Before I could think how to respond she pulled a printer, already out of its box, but new and unused, from a handbag that looked like something Mary Poppins might travel with, an image totally incongruent with who my mother was when I was a child.
I took it from her when she offered it to me saying nothing as I did so, but inside my mind was a race track of whirling questions each thought like a numbered car going round and round with the lead car representing the overriding thought, a printer, 18 years of silence and you bring me a printer for my computer?
I considered for a moment that it might be a peace-offering of sorts although I’m not sure why as she had not said, ‘I’m sorry’ or ‘I wish things had been different’ or any one of many things that might have made room in my heart for healing.
Instead she walked about the room looking out of the window and checking the corners much like someone might go behind a cleaning crew, on a mission to find an overlooked speck of dust.
Her voice sounded unnaturally upbeat for someone sharing details of their funeral arrangements and the one-sided conversation seemed more as if she were planning a big wedding than an end of life ceremony.
I was still sitting in the same chair I’d been in when she arrived, holding on to the printer that I’d foolishly assumed was a gift.
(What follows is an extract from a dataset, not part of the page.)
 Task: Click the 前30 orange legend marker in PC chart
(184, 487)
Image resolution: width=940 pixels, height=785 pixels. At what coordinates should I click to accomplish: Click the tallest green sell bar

As she listed from memory all the things still left to do, I slowly realized that the printer was to be used to complete the tasks for her funeral and rather than an end of life reconciliation, what she really wanted was a personal assistant.
My mother’s birthday is only a few weeks away and I wonder sometimes if she remembers mine as I do hers or if she’s forgotten it as easily as she seems to have forgotten me and my sister, Margaret.
Our three birthdays all occur within 28 days of each other making it difficult for me to let hers slip by unnoticed.
I always notice and I wonder … is she still living and how will I know when she’s not?
Given her upcoming birthday, I’m not surprised to be dreaming of her now or even that she might be dying. Checking the obituaries is the only way I know she’s still alive, a sad end to a mother-daughter story that I feel sure began quite differently when I was born in 1960.
I wonder how many other adult children search the internet for signs of a parent’s passing and if there is any peace for them or closure when they find it.